As to the respondent's argument referred to under (a) above, the circumstantial evidence does not displace the prima facie evidence of the shipment of 100,652 bags. It is useless to speculate what might have happened. It was for the respondent to explain away its acknowledgment of the number of bags that they had received. The evidence clearly established a short delivery of 235 bags because only 100,417 bags were discharged. The respondent did not argue that these 235 bags were discharged. It remains to be considered whether the appellant proved the loss alleged: linked with the points raised in that issue are those which are involved in the respondent's argument referred to under (b) above.
There was abundant evidence that the missing bags contained rice. Although the terms of the bills expressly preclude any dependence upon the particulars as to weight which were declared by the shipper, other evidence suggested an average weight of about 72.5 kg per bag, a reasonable and proper inference. The bills acknowledged that the bags were shipped 'in apparent good order and condition'. If some bags had been lost, and if one had to ascertain what was in the lost bags, as a matter of evidence one would almost necessarily infer that the lost bags were bags containing similar goods to those which were not lost: Hogarth 542. Even if the appellant is unable to prove the precise weights of the lost bags, that does not prevent the appellant from recovering damages: The Pauline 222. The average weight of the bags delivered can be used to calculate the approximate weight of the lost bags: ibid.

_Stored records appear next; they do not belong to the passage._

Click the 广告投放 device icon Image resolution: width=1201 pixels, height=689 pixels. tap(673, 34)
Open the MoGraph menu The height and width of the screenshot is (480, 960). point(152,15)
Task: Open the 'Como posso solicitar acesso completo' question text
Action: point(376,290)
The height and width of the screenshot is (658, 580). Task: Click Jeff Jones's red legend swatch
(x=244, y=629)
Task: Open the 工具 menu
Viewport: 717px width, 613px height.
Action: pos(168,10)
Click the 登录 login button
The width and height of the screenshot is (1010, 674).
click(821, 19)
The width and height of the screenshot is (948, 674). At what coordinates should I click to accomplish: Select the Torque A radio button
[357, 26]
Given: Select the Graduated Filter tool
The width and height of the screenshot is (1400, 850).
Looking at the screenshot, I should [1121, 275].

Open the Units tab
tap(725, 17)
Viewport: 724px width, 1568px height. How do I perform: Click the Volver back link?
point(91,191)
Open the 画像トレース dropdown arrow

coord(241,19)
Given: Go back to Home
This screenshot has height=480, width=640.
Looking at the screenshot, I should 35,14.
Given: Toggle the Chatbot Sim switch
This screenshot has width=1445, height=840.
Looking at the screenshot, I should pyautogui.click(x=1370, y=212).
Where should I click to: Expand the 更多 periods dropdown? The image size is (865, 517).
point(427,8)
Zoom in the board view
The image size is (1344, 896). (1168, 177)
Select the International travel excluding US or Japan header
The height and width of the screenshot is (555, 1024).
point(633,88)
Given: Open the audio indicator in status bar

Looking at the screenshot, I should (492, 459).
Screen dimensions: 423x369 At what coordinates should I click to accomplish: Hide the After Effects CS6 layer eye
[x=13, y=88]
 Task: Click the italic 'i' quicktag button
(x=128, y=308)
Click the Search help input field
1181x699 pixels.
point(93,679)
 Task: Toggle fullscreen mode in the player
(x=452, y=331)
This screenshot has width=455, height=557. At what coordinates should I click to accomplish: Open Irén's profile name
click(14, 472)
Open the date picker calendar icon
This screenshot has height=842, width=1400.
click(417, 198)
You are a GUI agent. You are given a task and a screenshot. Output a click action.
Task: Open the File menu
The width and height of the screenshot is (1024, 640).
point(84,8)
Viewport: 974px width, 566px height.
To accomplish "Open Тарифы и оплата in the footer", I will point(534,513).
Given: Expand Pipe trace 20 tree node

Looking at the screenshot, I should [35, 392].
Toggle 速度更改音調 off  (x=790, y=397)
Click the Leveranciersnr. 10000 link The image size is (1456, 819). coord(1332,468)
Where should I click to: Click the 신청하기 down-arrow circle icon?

Thus, there was a short delivery of 235 bags of rice, weighing about 72.5 kg each. Subject to a consideration of the argument of the respondent referred to under (b) above, it would follow that the appellant was entitled to the amount awarded in the District Court.
The respondent argued that the missing 235 bags became completely denuded of their contents but that such contents were in fact delivered and received. If so, the respondent's liability would be the value of 235 empty bags. The respondent's argument was rejected. The respondent's argument depended for its validity upon the assumption that no rice escaped at all while in warehouse. This assumption is not valid on the evidence. Besides, the question of short delivery falls to be decided not by reference to the times when there were cartages away from the Customs warehouse but by reference to the times of delivery from the ship. If 235 bags had become completely denuded of their contents, it would be quite contrary to practice if none of the empty bags were delivered. Out of the 100,417 bags which were delivered ex ship some 541 of them had lost some of their contents: those bags had been torn and repaired. The contents of the 287 bags of sweepings were not, however, in the aggregate sufficient to account for the deficiencies of the 541 bags. The contents of 235 bags were not accounted for.